All this, so far as it goes, fits in well with modern Whiteheadian conceptions; as I should be the first to agree. But I still feel doubtful as to the general value of Whiteheadian theory as a guide for the research biologist, except insofar as it encourages him to doubt the reliability of Lloyd Morgan’s ‘canon’ as the sole guide to research at the present day. This is, admittedly, a very important matter and my own desire to investigate the ‘higher’ and more complex aspects of animal behaviour, and not to rest content with Lloyd Morgan’s injunction, may well have been due to my early reading of Whitehead. Lloyd Morgan’s insistence on never adopting a complex theory or formulation for a given behaviour when a ‘simpler’ (usually a more ‘mechanical’ or more physiological one) would suffice was a most valuable warning at a time when, following Romanes and other naturalists of the period, strongly anthropocentric attitudes were so absurdly rampant. Nowadays the study of perceptual synthesis, of memory, of ideation, of insightful problem-solving and of the complexities of motivation in animals, has reached a point at which the exact opposite of Morgan’s strategy often seems more promising.

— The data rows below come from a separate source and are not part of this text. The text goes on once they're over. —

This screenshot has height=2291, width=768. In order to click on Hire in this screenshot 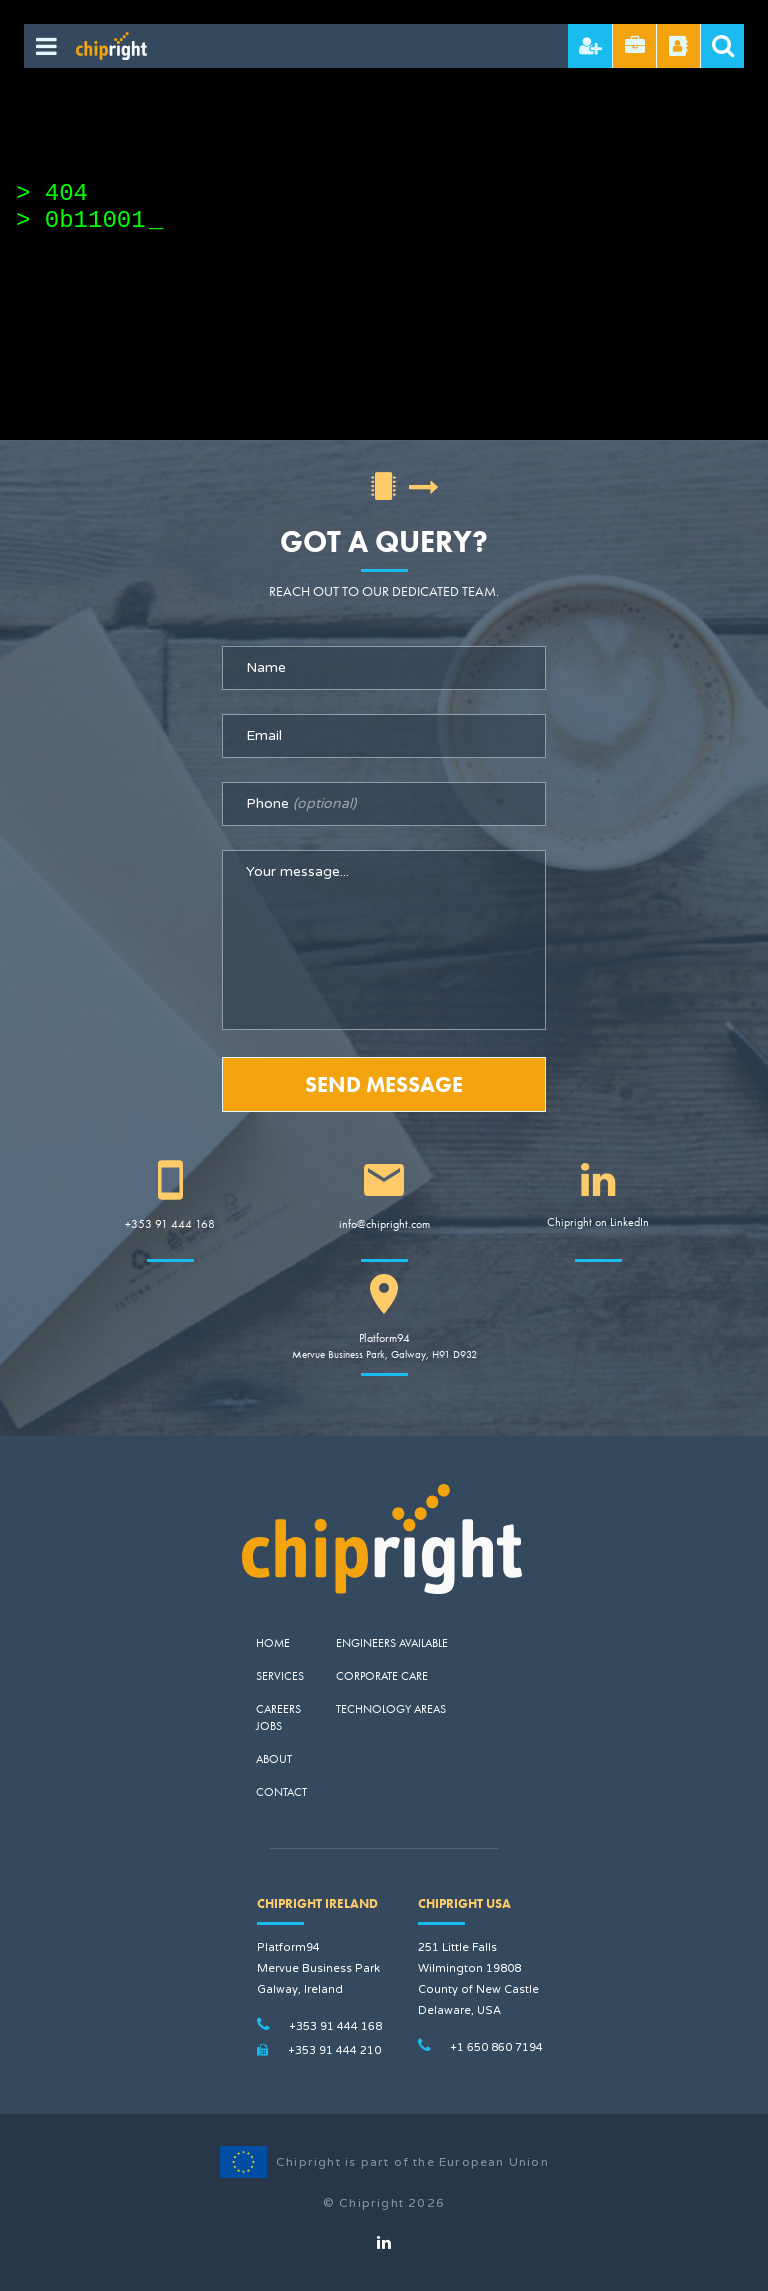, I will do `click(590, 46)`.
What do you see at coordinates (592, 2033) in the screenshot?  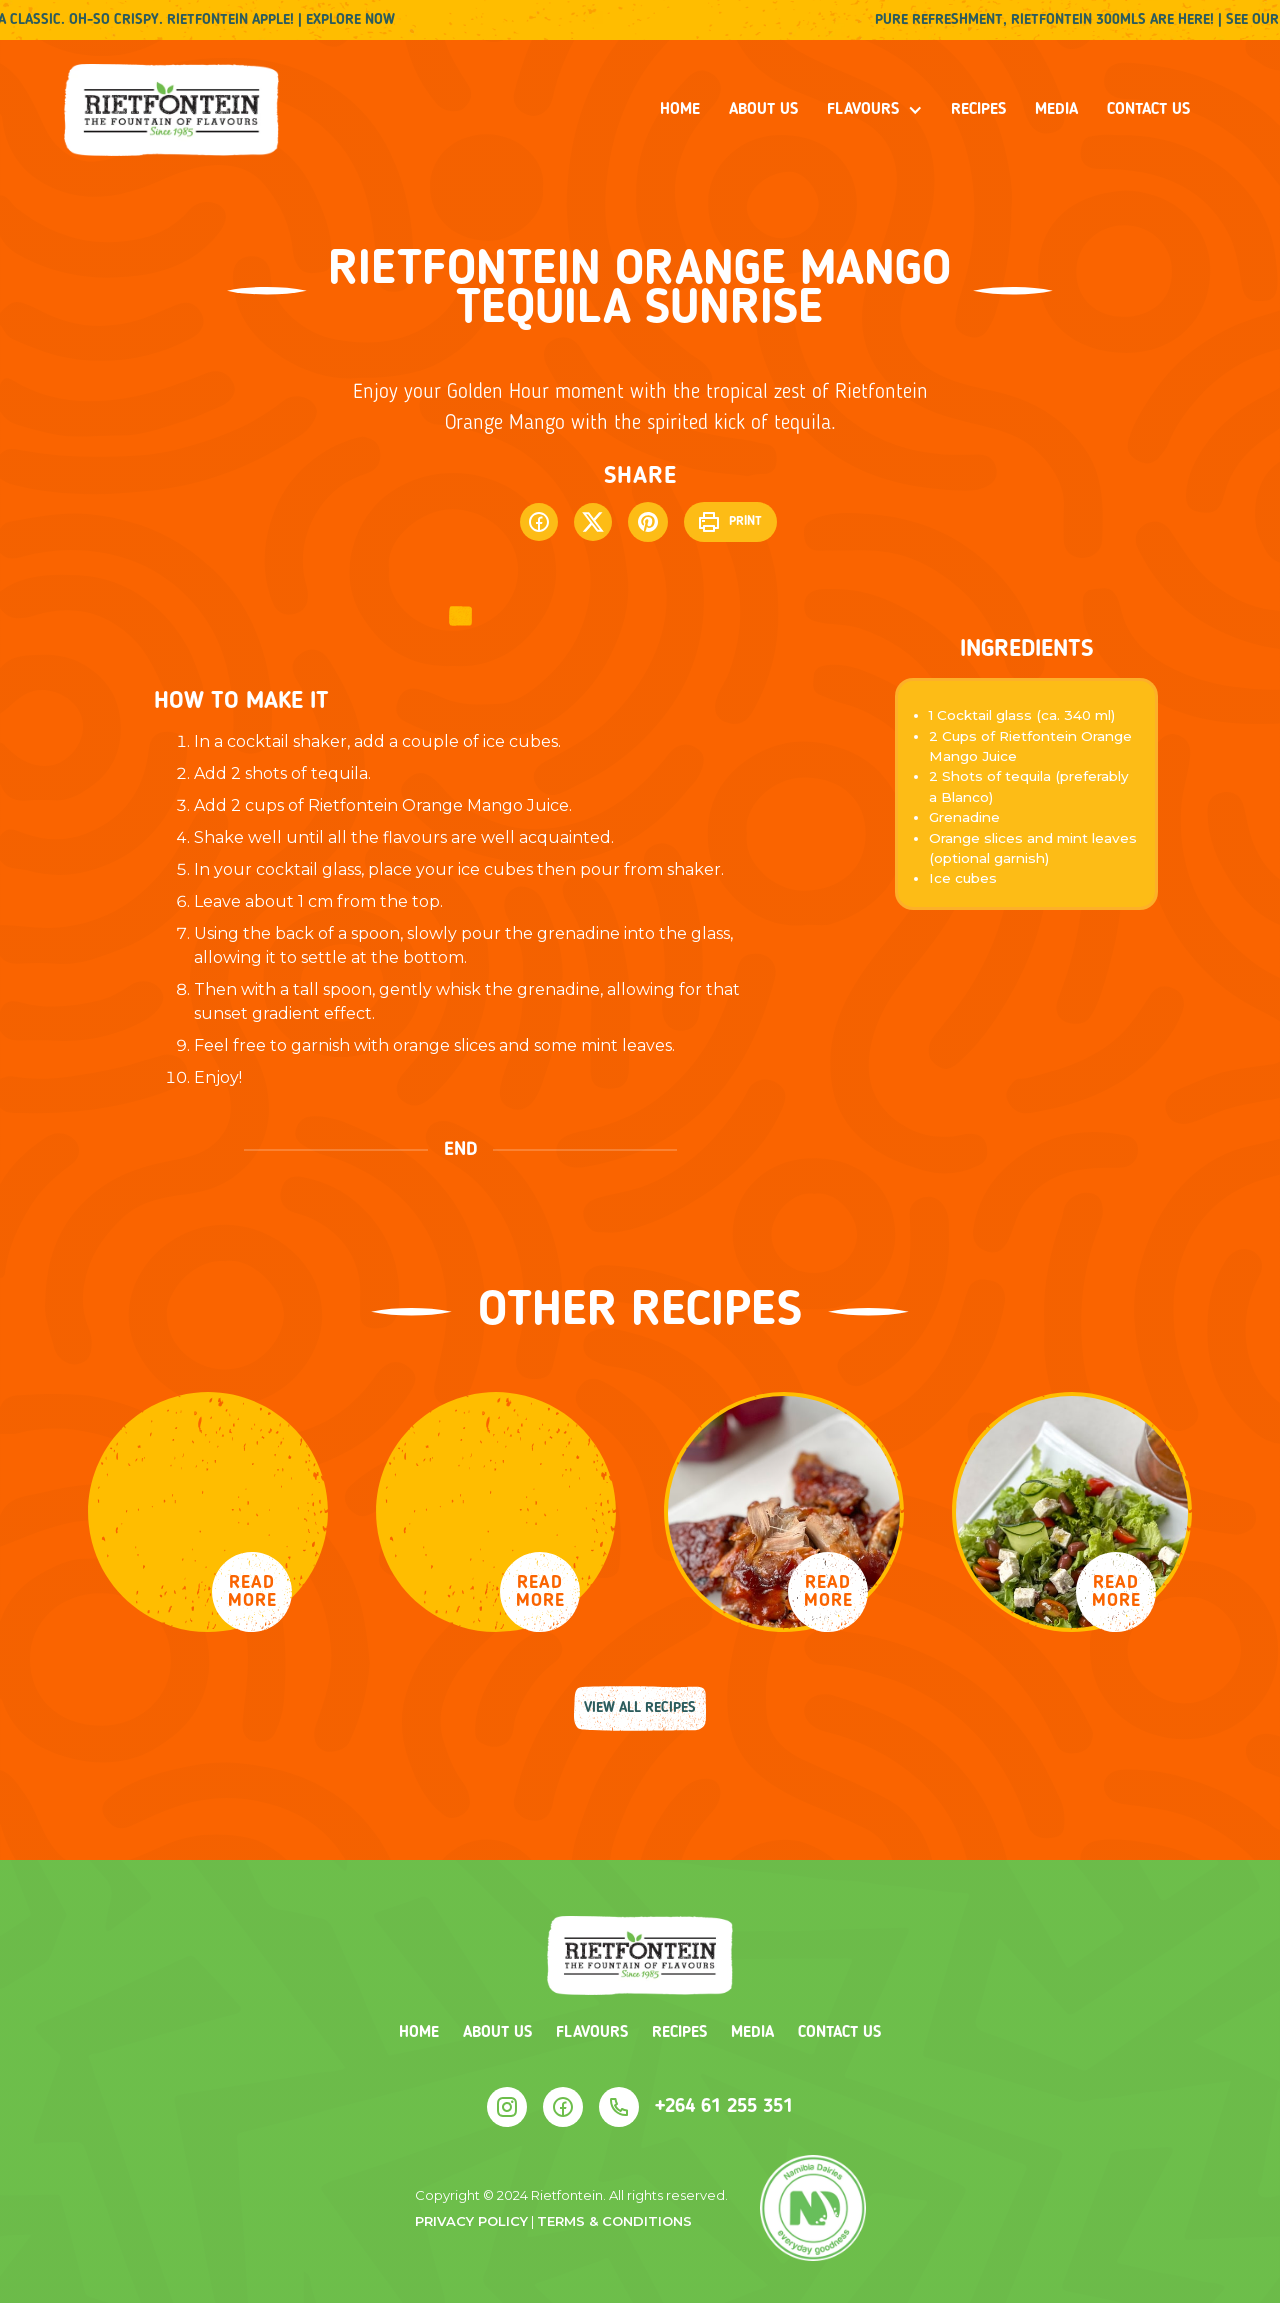 I see `Flavours` at bounding box center [592, 2033].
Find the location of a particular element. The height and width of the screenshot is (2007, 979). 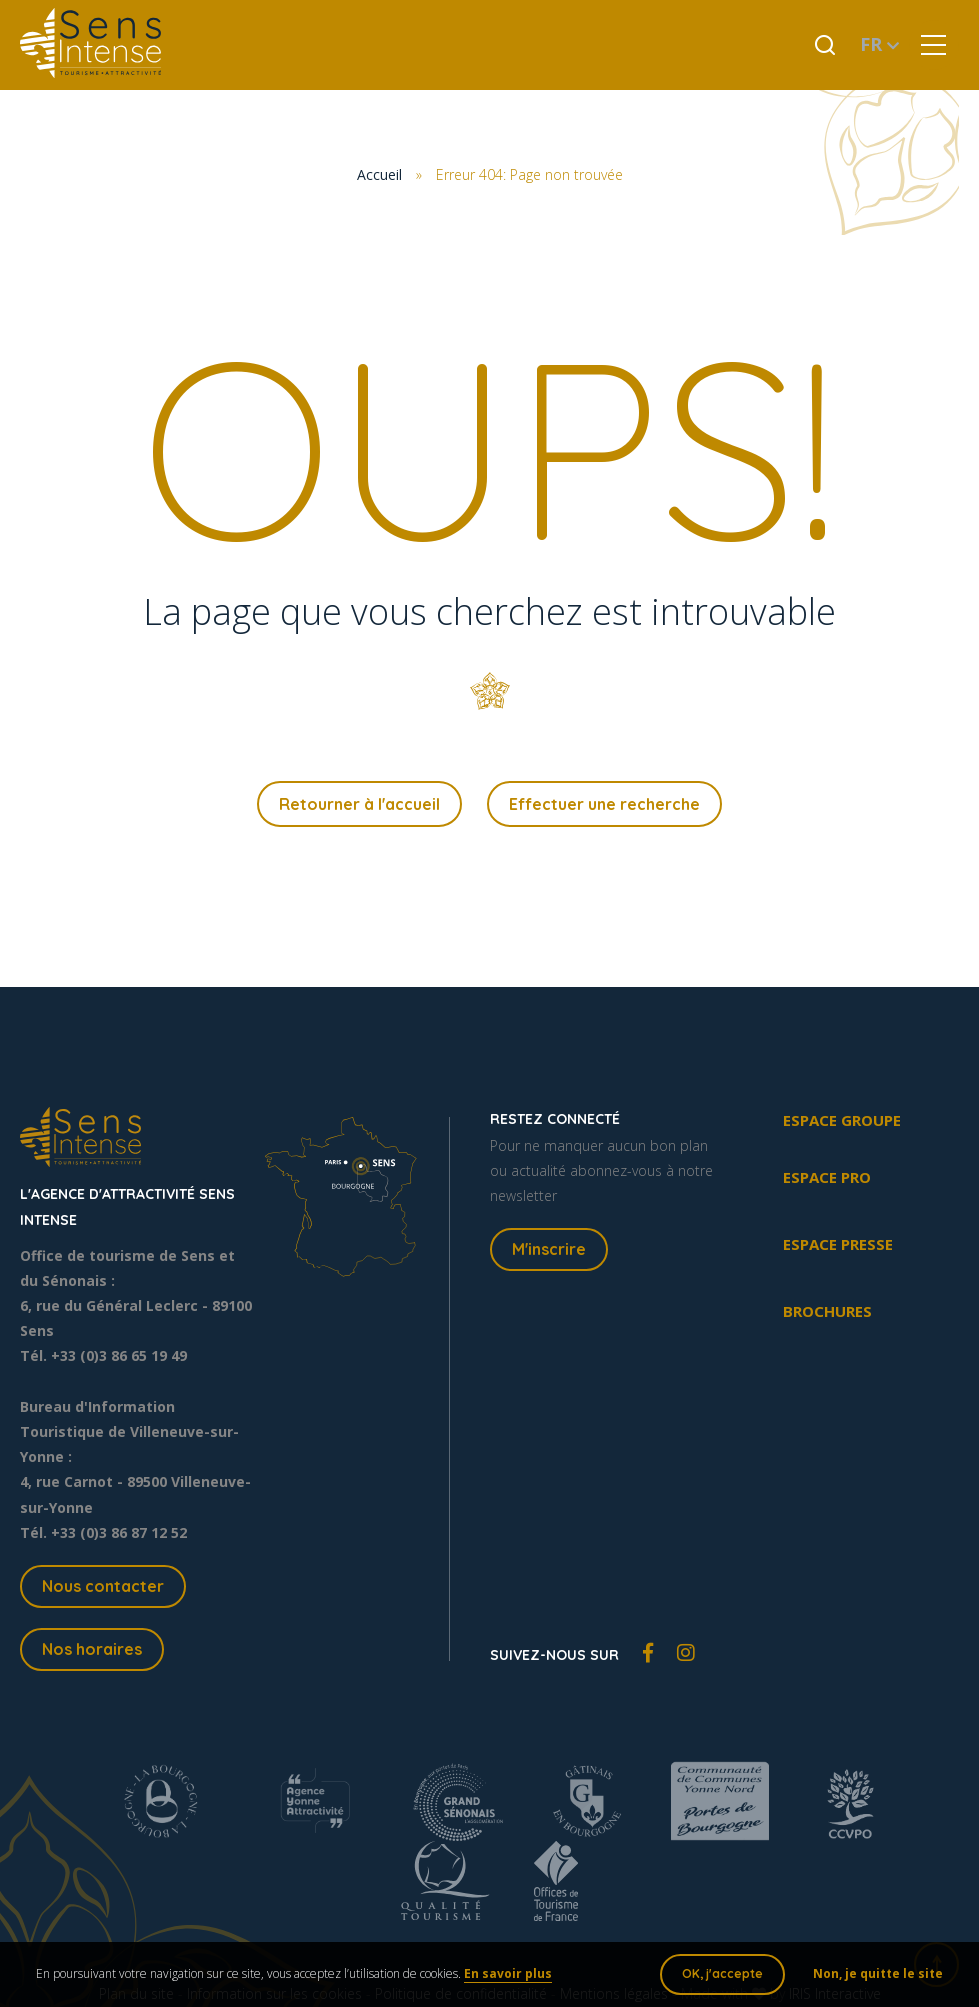

Nous contacter is located at coordinates (103, 1589).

For myself I nevertheless find the discontinuities in nature so great and so obvious that I stick to the dualist position as an essential attitude of mind -- I am, so to speak, a pragmatic dualist. But I can say with certainty that if I ever become a monist it will be a monist of the Whiteheadian type!
I will end by quoting a characteristic remark by a very great zoologist. D’Arcy Thompson, in the introduction to his great work, On Growth and Form, has much to say on this and kindred subjects, which biologists, psychologists and philosophers would do well to read and to re-read. One sentence runs: "Still, all the while like warp and woof, mechanism and teleology are interwoven together, and we must not cleave to the one nor despise the other; for their union is rooted in the very nature of totality."
Agar, W. E. 1943. The Theory of the Living Organism. Melbourne University Press.
Bertalanffy Ludwig von. 1952. Problems of Life. London: Watts; New York: Wiley.
Hardy, Sir Alister. 1965. The Living Stream: Evolution and Man. New York: Harper and Row.
Price, H. H. 1932. Perception. London: Methuen and Company, Ltd.
Thompson, D’Arcy W. 1942. On Growth and Form. Cambridge University Press.
Thorpe, W. H. 1951, 2nd ed. 1963. Learning and Instinct in Animals. London: Methuen; Cambridge: Harvard University Press.
Thorpe, W. H. 1974. Animal Nature and Human Nature. New York: Doubleday (Anchor); London: Methuen.
Whitehead, A. N. 1929. Process and Reality. New York: Macmillan.